Functional Behavior Training: An OT may assist in carrying out behavioral programs that have been designed by psychologists or psychiatrists. An OT may accompany anxious clients as they first confront situations they have avoided. The OT may also help the client complete anxiety-producing tasks by suggesting breathing exercises, refuting irrational thoughts, or just being there with understanding instead of exhortations to support the client. An OT may also use one of occupational therapy’s core techniques by grading activities or breaking anxiety-producing behaviors into smaller, manageable steps.
 
For example, when a client with agoraphobia wanted to visit his favorite café, an OT helped him devise and carry out a graded plan:
  • They walked one block from his home.
  • The client walked one block alone.
  • They walked together to a spot where they were able to see the café.
  • The client walked alone and bought a newspaper in front of the café.

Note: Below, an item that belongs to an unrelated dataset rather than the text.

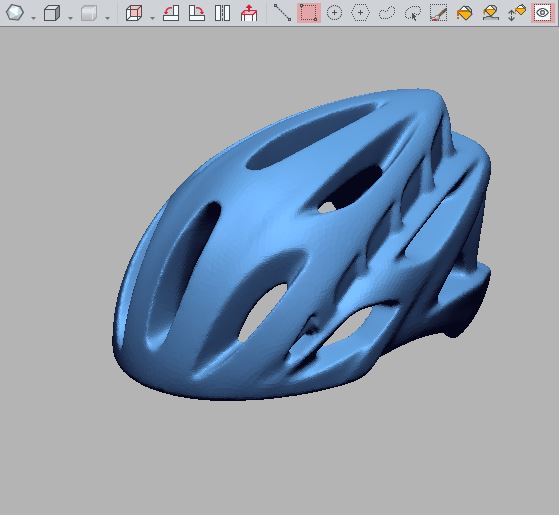
Task: Toggle the eye visible-only selection button
Action: coord(542,13)
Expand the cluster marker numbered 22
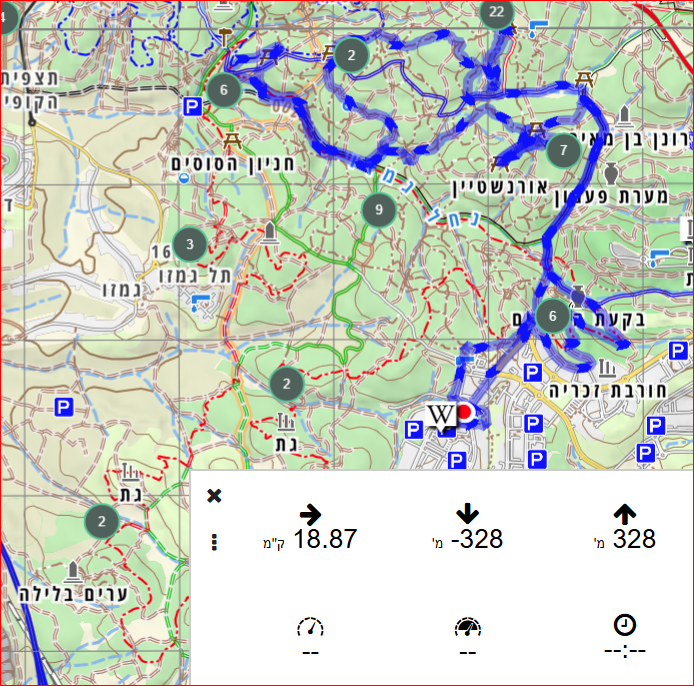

  • They walked together to the café, ending in their having coffee together at the café.
 
By collaborating on the plan and carrying out the plan together (considered an interdependent occupation in the Occupational Therapy Practice Framework 2), anxiety diminished and the avoidant behavior was eliminated.
 
Education and Lifestyle Changes: Sometimes anxious clients do not understand the connection between their lifestyle behaviors and anxiety. The OT can write an occupational profile that identifies lifestyle behaviors that may need adjusting and educate the client regarding the behaviors. For example, many clients do not know that reducing caffeine, eliminating certain drugs, exercising regularly, eating a balanced diet, getting adequate sleep, managing time effectively, and generally decreasing arousal states can influence anxious responses.
 
Clients might also need help with time management. That is, clients who are anxious often spend a lot of time thinking about fears and being unable to concentrate or being paralyzed by their fears. Consequently, they are unable to meet obligations, and anxiety is increased. Learning time management techniques helps clients meet responsibilities and spend less time worrying. Schedules and to-do-lists, breaking tasks into manageable time units, or even incorporating “worry time” into daily routines enables more productive time use and contributes to a sense of mastery and satisfaction.
 
Sensory Integration Interventions: There is some research that connects sensory defensiveness in adults with increased levels of anxiety and depression.3 Hyper- and hypo-sensitivity and difficulty modulating responses to sensory stimulation may be sources of anxiety. Exposure to many sources of sensory input, such as noises, unexpected movements, tastes, smells and physical touch, may be interpreted as aversive or anxiety producing and may be avoided, thus appearing to be an anxious reaction. In such cases, ability to cope may lead to avoidant responses. Appropriate sensory integration interventions for children and adults, such as deep pressure, tactile, and proprioceptive activities (considered play for children and leisure pursuits for adults), and building a balance of arousal and calming activities while incorporating interests and needs may help clients to decrease anxiety. While promising, this is still in the development stage.
 
Summary
 
Mild to moderate levels of anxiety can help us prepare to meet life’s challenges. However, more severe levels of anxiety should be recognized as potentially significant problems. Anxiety disorders are serious, painful, but most important, treatable. Whether an OT practices in a hospital, home, or in the community, the ability to recognize, assess, and intervene in severe anxiety and make appropriate referrals for evaluation of a possible anxiety disorder can make a huge impact on the course of that patient’s recovery. Severe anxiety can drastically affect a patient’s ability to live a productive life and to function socially, and even reduce a patient’s ability to recover from medical conditions or surgery. Treatment can provide relief from many of these symptoms, and it can give patients the ability to control persistent symptoms so they can resume an active lifestyle.